In brief, Taiwanese authorities allege that state-owned Elf Aquitaine paid bribes through French firm, Thomson-CSF (now Thales), to persuade French and Taiwanese authorities to approve the sale of the warships. Investigations reportedly began after Taiwanese authorities concluded from the inflated price that the deal constituted a serious case of international corruption.
Naval Captain Yin Ching-feng, who is believed to have been ready to blow the whistle on the corruption, was murdered in the course of the Elf Aquitaine affair. Andrew Wang has been charged in absentia with the crime. Further details can be found in DID’s November 2005 article.
Funds related to the deal remain blocked in 46 accounts in different banks in Switzerland, and authorities in Liechtenstein have frozen a further $27 million. Defense Aerospace now reports that Taiwan has asked Switzerland to return $520 million (SFr 646.7 million) frozen in Swiss banks, on the grounds that this represents their damages. The case is now in the hands of a Swiss magistrate, and once a decision is rendered further appeals are possible.
UPDATES:
June 13/07: The Swiss Bundeskanzlei (Federal Chancellery) has handed $34 million back to Taiwan as an interim measure – with conditions attached re: legal proceedings against the accused. The remaining assets are still frozen. A decision on their handover will be made by the Federal Examining Magistrate in a second phase in proceedings. Specifically, he must examine whether or not these assets are clearly of criminal origin – in which case they can be handed over to Taiwan without the need for a recovery order – or if their handover should be linked to other conditions under Swiss law.
To get a sense of the process involved in the $34 million return, on Feb 2/07, the competent Federal Examining Magistrate ordered the return of $34 million to Taiwan – with the express consent of the two account-holders concerned.
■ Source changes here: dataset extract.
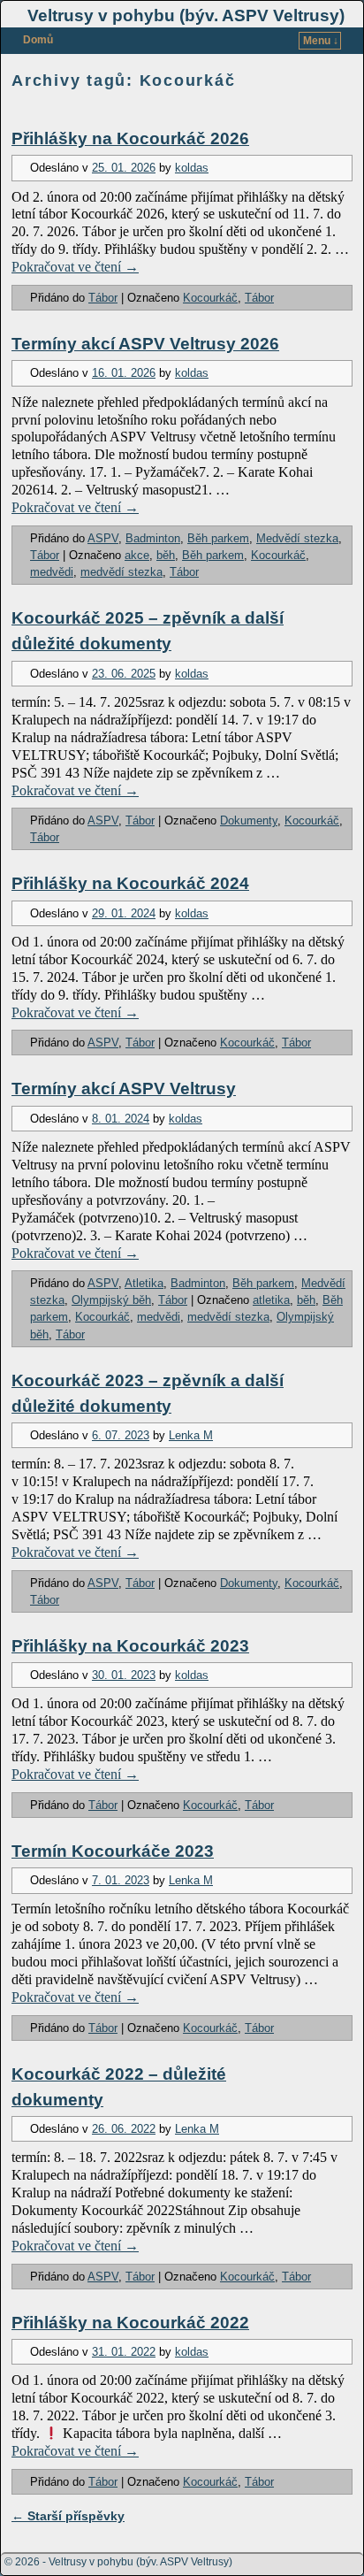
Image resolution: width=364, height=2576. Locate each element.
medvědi (51, 572)
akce (137, 555)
The reason for this consent may be found in the conditions attached: assurances from the Taiwanese authorities that legal proceedings against the two persons in question “would comply with human rights principles.” Given tender European government sensibilities, and the implications of the charges, this is probably code for assurances that the men would not be executed.
On May 1/07, the Federal Office of Justice determined that the guarantee provided in April 2007 by the Taiwanese Minister of Justice was sufficient to fulfill the Federal Examining Magistrate’s conditions. Once this ruling had become legally enforceable, notice could be given on the fixed-term deposits in which the assets were held. The assets were finally transferred to the Taiwanese judicial authorities on June 13/07. BK release.